The aims of this research study include to measure the feasibility of implementing a
pre-visit lab testing clinic workflow, which involves clinicians using the electronic medical
record (EMR) to indicate preferences that upcoming labs be completed prior to their scheduled
physical so that results can be discussed during the office visit, and to study the efficacy
of a pre-visit lab workflow as it relates to clinician in-basket time, staff time, patient
satisfaction, provider satisfaction, and frequency of patient encounters post visit.
The study has multiple components to test these aims. Approximately 4 sites will be engaged
to implement the study workflow for all prospective patients seen at the designated offices.

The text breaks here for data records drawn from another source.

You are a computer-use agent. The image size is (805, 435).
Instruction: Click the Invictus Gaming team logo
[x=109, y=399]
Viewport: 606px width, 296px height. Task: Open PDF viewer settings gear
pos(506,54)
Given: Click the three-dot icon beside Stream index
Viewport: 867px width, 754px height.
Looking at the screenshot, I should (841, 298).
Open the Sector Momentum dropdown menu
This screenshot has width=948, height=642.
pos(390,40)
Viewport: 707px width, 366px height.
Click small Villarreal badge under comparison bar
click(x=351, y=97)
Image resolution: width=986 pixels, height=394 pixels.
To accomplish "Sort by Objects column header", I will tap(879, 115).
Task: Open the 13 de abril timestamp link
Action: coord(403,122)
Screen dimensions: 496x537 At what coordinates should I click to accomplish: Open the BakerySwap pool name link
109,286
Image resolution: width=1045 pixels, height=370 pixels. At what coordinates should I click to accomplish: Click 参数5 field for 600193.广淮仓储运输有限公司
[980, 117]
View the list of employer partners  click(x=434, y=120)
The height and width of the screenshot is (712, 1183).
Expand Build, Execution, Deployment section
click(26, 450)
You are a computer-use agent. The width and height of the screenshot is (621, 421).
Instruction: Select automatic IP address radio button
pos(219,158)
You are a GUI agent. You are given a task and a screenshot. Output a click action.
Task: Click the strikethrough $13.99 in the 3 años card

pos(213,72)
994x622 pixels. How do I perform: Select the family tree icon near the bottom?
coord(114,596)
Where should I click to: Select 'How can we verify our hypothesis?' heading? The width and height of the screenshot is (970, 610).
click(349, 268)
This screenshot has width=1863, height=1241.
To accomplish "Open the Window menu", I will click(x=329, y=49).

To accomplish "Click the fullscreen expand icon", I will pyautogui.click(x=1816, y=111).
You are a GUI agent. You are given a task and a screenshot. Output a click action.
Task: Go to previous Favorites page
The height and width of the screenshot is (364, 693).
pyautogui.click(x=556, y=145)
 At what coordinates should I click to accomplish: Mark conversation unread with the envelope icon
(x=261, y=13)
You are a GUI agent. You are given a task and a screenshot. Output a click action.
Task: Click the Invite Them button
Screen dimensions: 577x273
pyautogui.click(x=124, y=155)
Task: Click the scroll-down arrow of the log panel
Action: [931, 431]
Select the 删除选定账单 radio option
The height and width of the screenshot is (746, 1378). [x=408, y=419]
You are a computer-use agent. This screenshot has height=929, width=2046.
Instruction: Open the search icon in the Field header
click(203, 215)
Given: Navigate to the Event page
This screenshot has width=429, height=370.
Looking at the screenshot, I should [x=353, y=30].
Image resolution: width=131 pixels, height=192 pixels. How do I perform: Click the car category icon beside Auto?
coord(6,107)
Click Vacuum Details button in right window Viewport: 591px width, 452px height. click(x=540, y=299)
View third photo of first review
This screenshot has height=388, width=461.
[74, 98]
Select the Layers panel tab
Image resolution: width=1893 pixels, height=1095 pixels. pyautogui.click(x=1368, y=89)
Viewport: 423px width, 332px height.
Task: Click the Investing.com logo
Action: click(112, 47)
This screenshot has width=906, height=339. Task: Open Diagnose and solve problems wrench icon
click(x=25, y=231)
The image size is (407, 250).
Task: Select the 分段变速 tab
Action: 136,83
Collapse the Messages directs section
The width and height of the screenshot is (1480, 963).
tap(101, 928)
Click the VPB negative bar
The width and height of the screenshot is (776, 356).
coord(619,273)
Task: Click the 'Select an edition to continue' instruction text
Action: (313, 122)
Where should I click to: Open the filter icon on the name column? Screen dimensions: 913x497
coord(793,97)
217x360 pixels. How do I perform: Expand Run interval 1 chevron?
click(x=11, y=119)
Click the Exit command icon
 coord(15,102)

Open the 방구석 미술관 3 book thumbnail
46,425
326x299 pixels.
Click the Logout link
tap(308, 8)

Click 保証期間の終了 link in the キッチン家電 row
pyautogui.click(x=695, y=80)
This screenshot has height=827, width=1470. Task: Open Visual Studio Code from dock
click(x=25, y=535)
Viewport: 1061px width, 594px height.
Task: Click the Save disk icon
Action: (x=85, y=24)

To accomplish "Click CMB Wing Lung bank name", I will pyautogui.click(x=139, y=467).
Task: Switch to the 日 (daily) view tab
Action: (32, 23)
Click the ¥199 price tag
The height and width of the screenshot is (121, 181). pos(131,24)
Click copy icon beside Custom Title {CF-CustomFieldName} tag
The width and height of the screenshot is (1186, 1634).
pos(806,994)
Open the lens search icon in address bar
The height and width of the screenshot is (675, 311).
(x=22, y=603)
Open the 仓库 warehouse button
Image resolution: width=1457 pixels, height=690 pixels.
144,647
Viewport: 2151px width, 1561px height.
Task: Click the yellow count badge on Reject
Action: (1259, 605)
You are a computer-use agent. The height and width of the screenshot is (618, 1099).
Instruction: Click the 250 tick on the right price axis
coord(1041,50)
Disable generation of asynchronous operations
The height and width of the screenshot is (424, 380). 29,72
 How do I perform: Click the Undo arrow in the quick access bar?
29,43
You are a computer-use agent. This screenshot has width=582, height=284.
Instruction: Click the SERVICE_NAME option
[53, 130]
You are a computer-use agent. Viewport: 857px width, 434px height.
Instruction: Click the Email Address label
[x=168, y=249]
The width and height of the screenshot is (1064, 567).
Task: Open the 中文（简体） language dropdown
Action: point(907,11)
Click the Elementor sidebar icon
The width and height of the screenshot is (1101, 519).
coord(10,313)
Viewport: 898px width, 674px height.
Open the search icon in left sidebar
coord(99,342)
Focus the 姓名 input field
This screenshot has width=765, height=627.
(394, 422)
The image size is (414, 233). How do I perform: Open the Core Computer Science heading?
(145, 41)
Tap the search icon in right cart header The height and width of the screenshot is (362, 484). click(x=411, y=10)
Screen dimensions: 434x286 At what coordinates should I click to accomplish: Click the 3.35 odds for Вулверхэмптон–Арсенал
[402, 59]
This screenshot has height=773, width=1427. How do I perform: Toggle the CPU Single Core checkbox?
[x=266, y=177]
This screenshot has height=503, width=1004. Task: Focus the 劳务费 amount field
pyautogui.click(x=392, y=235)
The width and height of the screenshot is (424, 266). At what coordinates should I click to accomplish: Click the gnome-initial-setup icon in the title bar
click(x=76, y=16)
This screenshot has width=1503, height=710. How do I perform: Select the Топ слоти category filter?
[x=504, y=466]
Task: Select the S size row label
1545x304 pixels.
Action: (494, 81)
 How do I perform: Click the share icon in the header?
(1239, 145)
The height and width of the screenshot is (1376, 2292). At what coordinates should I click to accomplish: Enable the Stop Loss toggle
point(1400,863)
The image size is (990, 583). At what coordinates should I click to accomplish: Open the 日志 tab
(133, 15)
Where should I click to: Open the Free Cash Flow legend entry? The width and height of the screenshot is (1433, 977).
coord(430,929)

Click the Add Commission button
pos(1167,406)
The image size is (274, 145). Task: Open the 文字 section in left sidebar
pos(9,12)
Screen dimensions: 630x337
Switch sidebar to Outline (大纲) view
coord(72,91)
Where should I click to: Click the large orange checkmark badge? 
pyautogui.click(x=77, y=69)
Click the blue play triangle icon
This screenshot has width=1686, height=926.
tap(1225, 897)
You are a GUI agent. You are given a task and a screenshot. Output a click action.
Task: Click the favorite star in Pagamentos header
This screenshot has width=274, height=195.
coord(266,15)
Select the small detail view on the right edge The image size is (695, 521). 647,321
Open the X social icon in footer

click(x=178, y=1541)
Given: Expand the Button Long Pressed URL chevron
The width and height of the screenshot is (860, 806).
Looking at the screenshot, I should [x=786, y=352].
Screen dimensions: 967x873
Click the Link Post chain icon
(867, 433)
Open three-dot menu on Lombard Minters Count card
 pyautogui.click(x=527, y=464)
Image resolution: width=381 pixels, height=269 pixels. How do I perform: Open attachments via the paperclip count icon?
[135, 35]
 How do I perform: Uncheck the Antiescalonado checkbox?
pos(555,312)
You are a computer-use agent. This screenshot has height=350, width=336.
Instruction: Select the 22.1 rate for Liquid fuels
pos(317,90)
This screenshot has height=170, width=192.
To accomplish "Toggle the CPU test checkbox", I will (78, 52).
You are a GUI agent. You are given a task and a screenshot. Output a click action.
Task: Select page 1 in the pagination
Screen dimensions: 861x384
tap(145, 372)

Site physicians and their clinic staff will be invited to attend a Lunch & Learn to discuss
the intent to implement pre-visit lab testing and confirm the details of the clinic workflow.
Data will be reviewed for progress reports and modifications to the clinical workflow can be
made at that time to adjust for implementation barriers.
Longitudinal data from a brief survey will be collected from clinical staff (e.g. providers,
practice managers, nurses, medical assistants, etc.) at three time points: prior to study
implementation, at 6-months of implementation, and at 1-year of implementation. Practices
will act as their own controls with their patients with labs resulted on/post-visit compared
to those resulted pre-visit. Data sources will include EDW data, Press-Ganey scores, and
physician surveys to assess time burden and satisfaction with workflow.
A secondary study component will involve anonymous patient surveys collected at every annual
physical or wellness visit for the duration of the study. Additionally, patient data will be
collected from existing sources (EPIC/Clarity, Press-Ganey, Enterprise Data Warehouse,
billing, etc.) to assess the effectiveness of the workflow as it relates to patient
understanding of their care.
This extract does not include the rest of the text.